過信せずに攻撃手順、手法の変化を自らキャッチアップする必要性
まずは根岸氏が注目していた、ローコード開発ツールを提供するRetoolへの不正アクセス事例が取り上げられた。
2023年8月に明らかになった、Retoolのインシデントでは大きく3つのステップで攻撃者に侵入されている。
まずは従業員に対してSMS(ショートメッセージサービス)によるフィッシングが行われ、だまされてフィッシングサイトにIDを入力してしまった1人の従業員に対し、“電話”がかけられる。この電話によって2要素認証(MFA)のコードを聞き出し、Retoolが利用していたアイデンティティー管理サービスの「Okta」にログインできる状態にされた。ここまでがステップ1だ。
次のステップでは、Oktaを通じてGoogleアカウントにログインされる。そこで「Google Authenticator」アプリの“設定を復元”された。

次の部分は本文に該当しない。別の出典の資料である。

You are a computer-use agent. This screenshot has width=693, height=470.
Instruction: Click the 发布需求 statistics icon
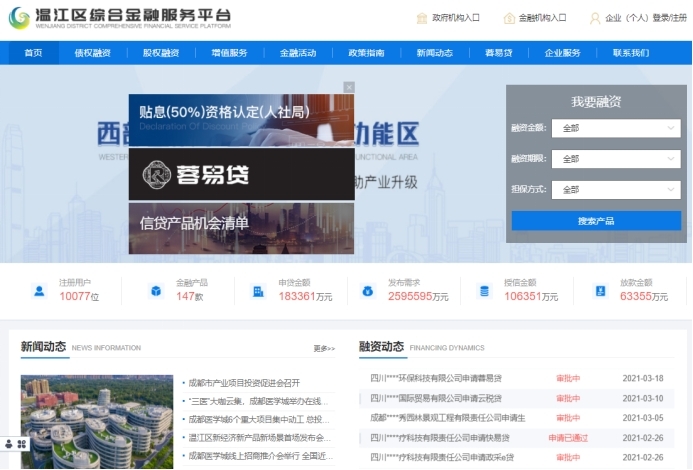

最後のステップでは、復元した設定を元に、VPNを使って社内にアクセスされる。その際、MFAで要求されるワンタイムパスワードは、攻撃者の手元にある“設定が復元されたGoogle Authenticator”が使われている。
この流れは一見、よくある攻撃にも見えるだろう。しかし最終的には「地獄絵図」だ。